Recorded data:

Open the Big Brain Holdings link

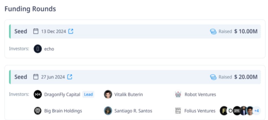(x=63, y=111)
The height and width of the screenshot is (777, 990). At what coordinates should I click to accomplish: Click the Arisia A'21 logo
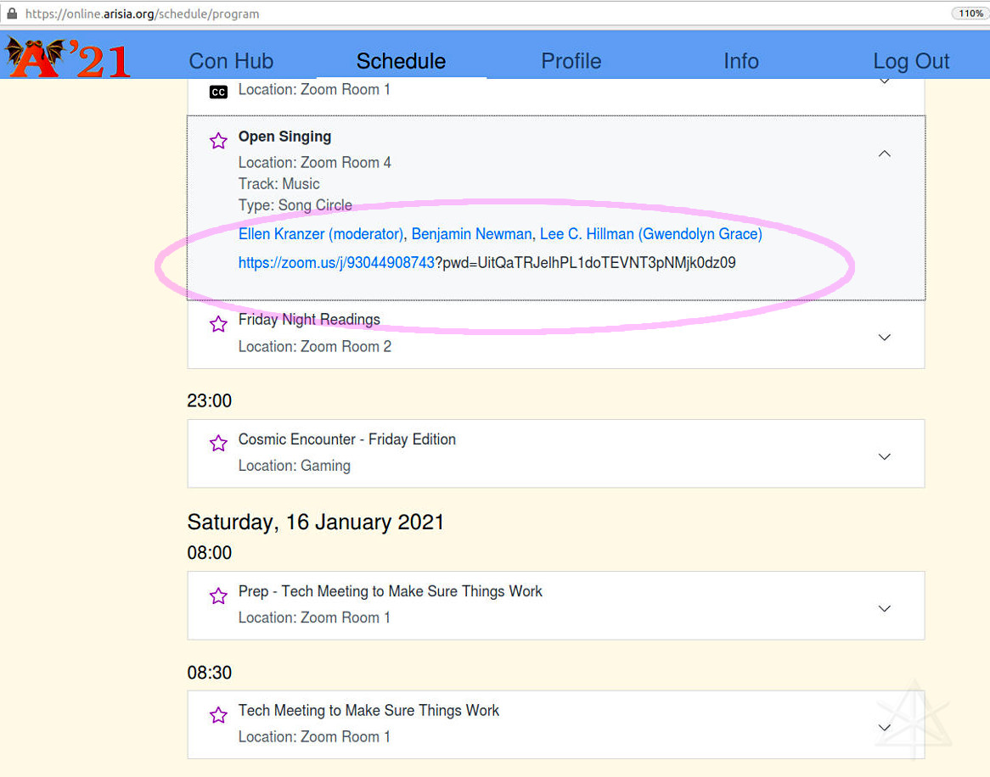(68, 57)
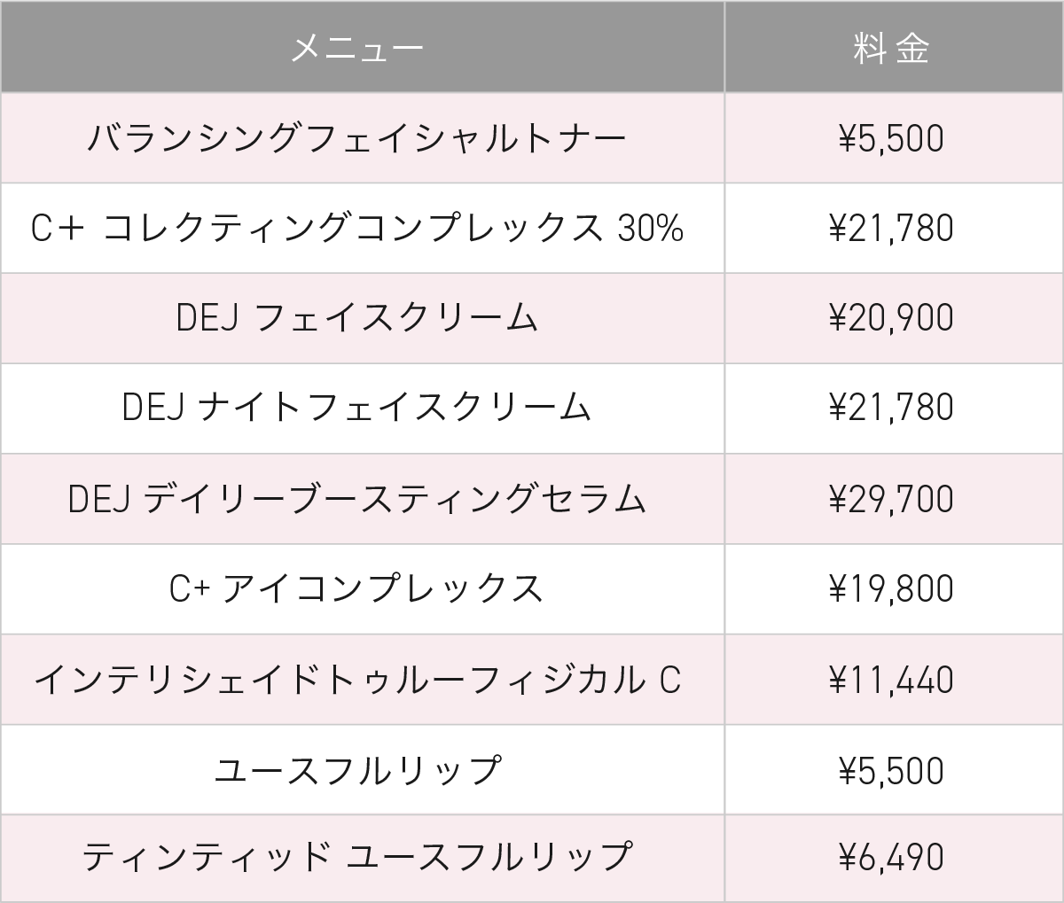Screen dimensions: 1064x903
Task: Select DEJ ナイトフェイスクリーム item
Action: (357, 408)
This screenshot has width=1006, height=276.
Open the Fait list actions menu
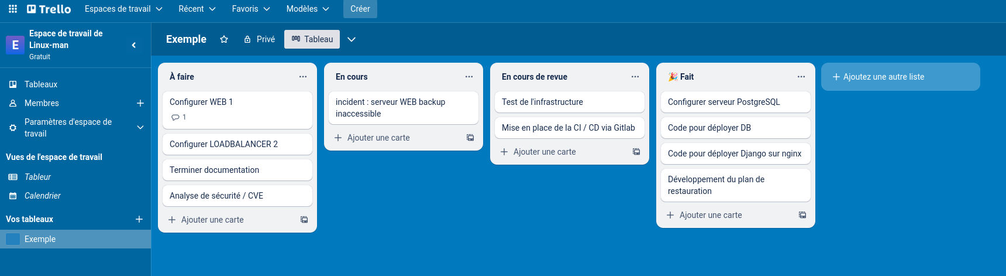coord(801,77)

### Work instruction
From the line with "The height and" to the last line above, restate each line word for word, but skip the pictures.

### Problem solution
The height and width of the screenshot is (777, 990). At what coordinates should I click to accomplish: Click the Arisia A'21 logo
(68, 57)
Screen dimensions: 1064x903
Task: Select DEJ ナイトフェイスクリーム item
Action: (357, 408)
This screenshot has width=1006, height=276.
Open the Fait list actions menu
coord(801,77)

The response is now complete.